While copying the entries exactly, leave out each picture they contain.

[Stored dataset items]
◆ ◆ ◆ ◆ ◆
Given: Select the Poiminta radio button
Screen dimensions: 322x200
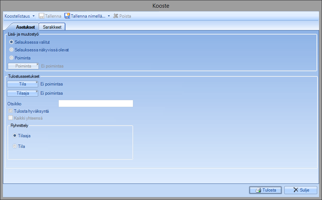Looking at the screenshot, I should tap(11, 58).
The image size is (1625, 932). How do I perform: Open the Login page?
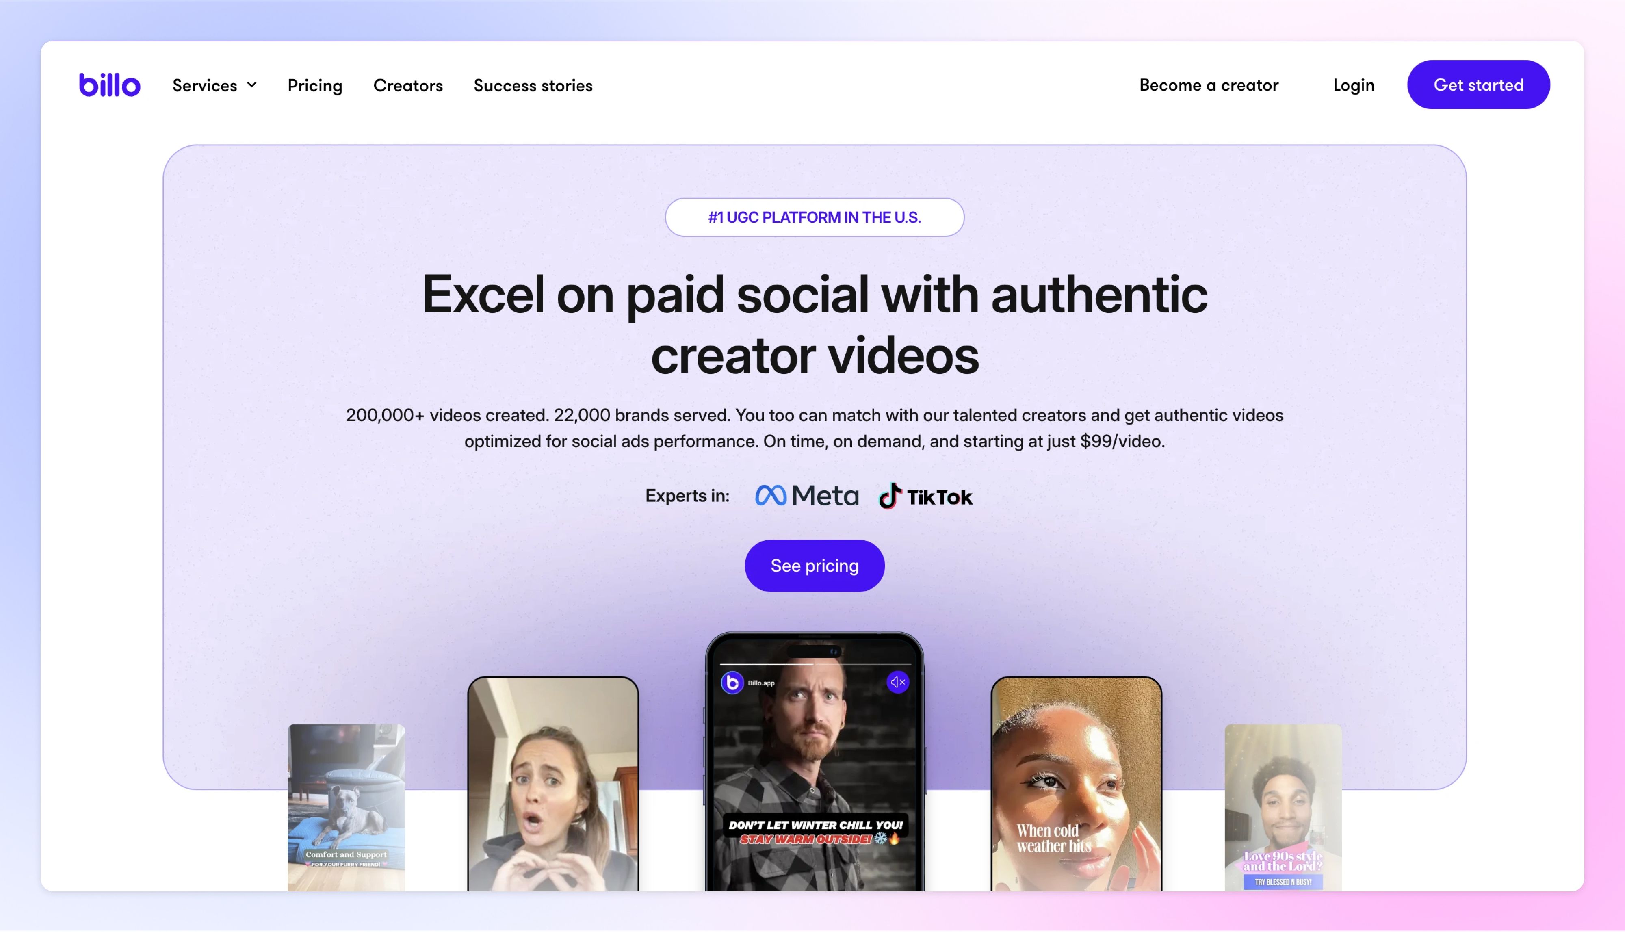pos(1353,84)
◆ ◆ ◆ ◆ ◆
● Expected answer
Given: Select the Poiminta radio button
Screen dimensions: 322x200
Looking at the screenshot, I should tap(11, 58).
The image size is (1625, 932). How do I perform: Open the Login page?
pos(1353,84)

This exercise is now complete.